Work order: Note the line containing "Instruction: Click the"; from it through the last line below, give only those lines again, exactly, both ends included, skipping pictures.

[Stored data]
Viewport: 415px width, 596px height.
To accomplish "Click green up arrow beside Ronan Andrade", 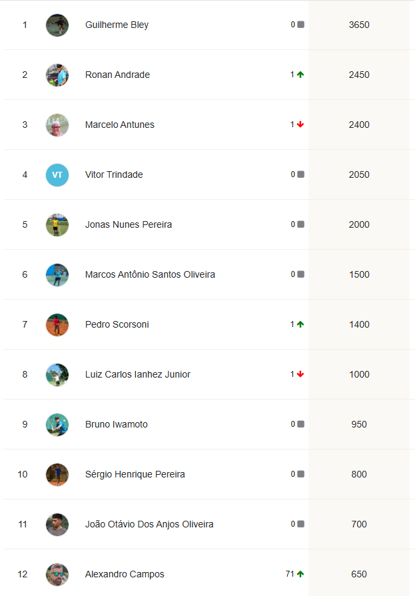I will pos(300,75).
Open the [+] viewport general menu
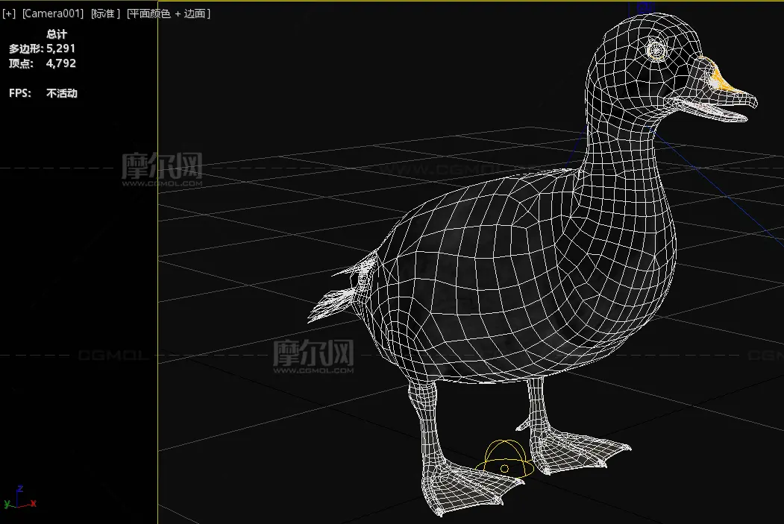The width and height of the screenshot is (784, 524). click(9, 14)
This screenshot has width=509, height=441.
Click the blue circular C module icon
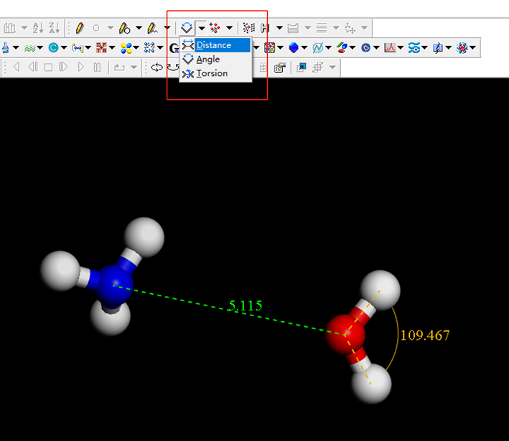click(53, 48)
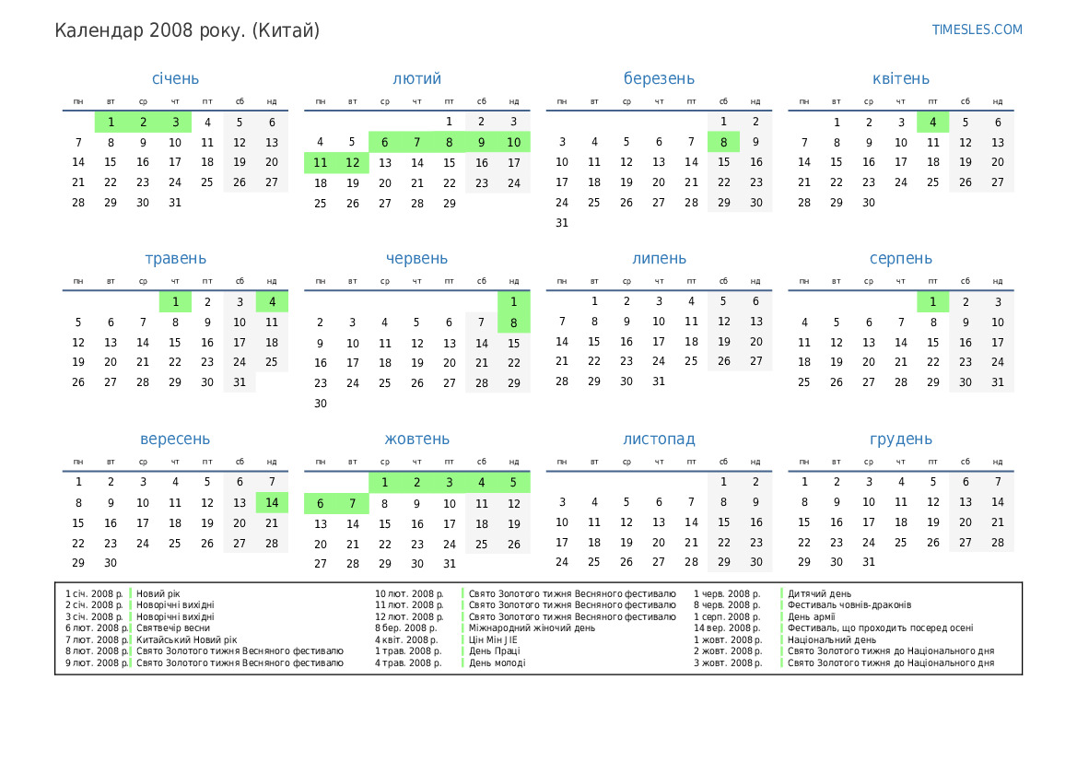Open the жовтень month title

pyautogui.click(x=416, y=440)
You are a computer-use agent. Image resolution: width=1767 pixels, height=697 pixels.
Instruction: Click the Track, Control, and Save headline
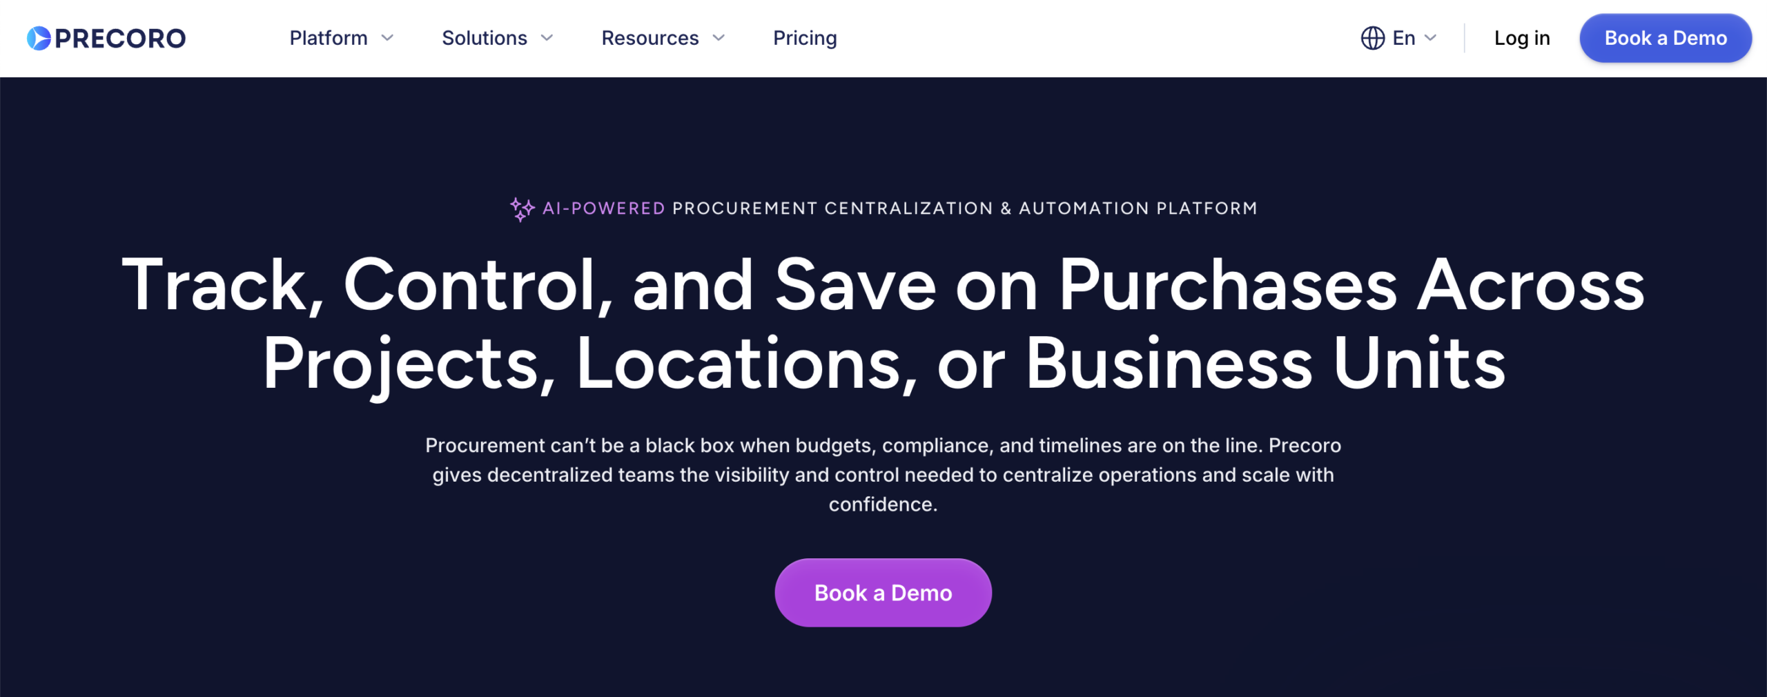(884, 323)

Task output:
Instruction: Click the Track, Control, and Save headline
(884, 323)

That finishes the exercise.